Collected data entries

# # # #

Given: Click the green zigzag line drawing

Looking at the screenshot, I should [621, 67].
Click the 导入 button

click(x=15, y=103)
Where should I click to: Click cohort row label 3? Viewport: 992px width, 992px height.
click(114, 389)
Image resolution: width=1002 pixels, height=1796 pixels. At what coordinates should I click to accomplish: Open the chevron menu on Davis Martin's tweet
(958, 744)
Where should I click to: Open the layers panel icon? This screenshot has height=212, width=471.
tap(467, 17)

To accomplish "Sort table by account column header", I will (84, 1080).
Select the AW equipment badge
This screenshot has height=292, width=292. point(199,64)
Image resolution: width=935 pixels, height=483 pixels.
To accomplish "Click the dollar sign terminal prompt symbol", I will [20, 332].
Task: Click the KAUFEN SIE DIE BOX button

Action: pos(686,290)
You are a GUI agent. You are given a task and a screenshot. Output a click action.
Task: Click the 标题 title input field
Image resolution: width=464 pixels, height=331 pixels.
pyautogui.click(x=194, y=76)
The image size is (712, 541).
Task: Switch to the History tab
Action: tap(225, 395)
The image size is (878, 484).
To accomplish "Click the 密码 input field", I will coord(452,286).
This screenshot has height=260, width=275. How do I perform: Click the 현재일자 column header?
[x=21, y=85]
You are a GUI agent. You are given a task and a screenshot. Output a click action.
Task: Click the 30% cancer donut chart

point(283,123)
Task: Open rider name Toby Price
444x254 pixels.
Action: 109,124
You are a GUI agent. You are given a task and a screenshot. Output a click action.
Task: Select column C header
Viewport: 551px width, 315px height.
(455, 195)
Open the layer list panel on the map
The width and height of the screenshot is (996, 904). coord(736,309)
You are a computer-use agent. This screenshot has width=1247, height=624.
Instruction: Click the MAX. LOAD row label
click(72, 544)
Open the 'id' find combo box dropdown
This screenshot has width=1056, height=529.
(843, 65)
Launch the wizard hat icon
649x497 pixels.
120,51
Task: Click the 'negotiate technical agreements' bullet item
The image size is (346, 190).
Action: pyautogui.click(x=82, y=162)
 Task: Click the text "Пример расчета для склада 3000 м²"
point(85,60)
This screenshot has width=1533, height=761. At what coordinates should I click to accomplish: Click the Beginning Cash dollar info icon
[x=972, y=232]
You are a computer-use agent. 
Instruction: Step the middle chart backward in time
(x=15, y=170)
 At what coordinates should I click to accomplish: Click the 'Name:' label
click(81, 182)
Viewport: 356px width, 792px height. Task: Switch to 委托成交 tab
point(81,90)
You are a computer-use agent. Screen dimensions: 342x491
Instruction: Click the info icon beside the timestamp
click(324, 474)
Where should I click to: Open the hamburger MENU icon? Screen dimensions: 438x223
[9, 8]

# # # #

=== Assignment ===
Give back the entries above precisely as they appear.

=== Response ===
Given: Click the green zigzag line drawing

Looking at the screenshot, I should [621, 67].
Click the 导入 button

click(x=15, y=103)
Where should I click to: Click cohort row label 3? Viewport: 992px width, 992px height.
click(114, 389)
Image resolution: width=1002 pixels, height=1796 pixels. At what coordinates should I click to accomplish: Open the chevron menu on Davis Martin's tweet
(958, 744)
Where should I click to: Open the layers panel icon? This screenshot has height=212, width=471.
tap(467, 17)

To accomplish "Sort table by account column header", I will (84, 1080).
Select the AW equipment badge
This screenshot has height=292, width=292. point(199,64)
Image resolution: width=935 pixels, height=483 pixels.
To accomplish "Click the dollar sign terminal prompt symbol", I will [20, 332].
Task: Click the KAUFEN SIE DIE BOX button

Action: pos(686,290)
You are a GUI agent. You are given a task and a screenshot. Output a click action.
Task: Click the 标题 title input field
Image resolution: width=464 pixels, height=331 pixels.
pyautogui.click(x=194, y=76)
The image size is (712, 541).
Task: Switch to the History tab
Action: tap(225, 395)
The image size is (878, 484).
To accomplish "Click the 密码 input field", I will coord(452,286).
This screenshot has height=260, width=275. How do I perform: Click the 현재일자 column header?
[x=21, y=85]
You are a GUI agent. You are given a task and a screenshot. Output a click action.
Task: Click the 30% cancer donut chart

point(283,123)
Task: Open rider name Toby Price
444x254 pixels.
Action: 109,124
You are a GUI agent. You are given a task and a screenshot. Output a click action.
Task: Select column C header
Viewport: 551px width, 315px height.
(455, 195)
Open the layer list panel on the map
The width and height of the screenshot is (996, 904). coord(736,309)
You are a computer-use agent. This screenshot has width=1247, height=624.
Instruction: Click the MAX. LOAD row label
click(72, 544)
Open the 'id' find combo box dropdown
This screenshot has width=1056, height=529.
(843, 65)
Launch the wizard hat icon
649x497 pixels.
120,51
Task: Click the 'negotiate technical agreements' bullet item
The image size is (346, 190).
Action: pyautogui.click(x=82, y=162)
 Task: Click the text "Пример расчета для склада 3000 м²"
point(85,60)
This screenshot has width=1533, height=761. At what coordinates should I click to accomplish: Click the Beginning Cash dollar info icon
[x=972, y=232]
You are a computer-use agent. 
Instruction: Step the middle chart backward in time
(x=15, y=170)
 At what coordinates should I click to accomplish: Click the 'Name:' label
click(81, 182)
Viewport: 356px width, 792px height. Task: Switch to 委托成交 tab
point(81,90)
You are a computer-use agent. Screen dimensions: 342x491
Instruction: Click the info icon beside the timestamp
click(324, 474)
Where should I click to: Open the hamburger MENU icon? Screen dimensions: 438x223
[9, 8]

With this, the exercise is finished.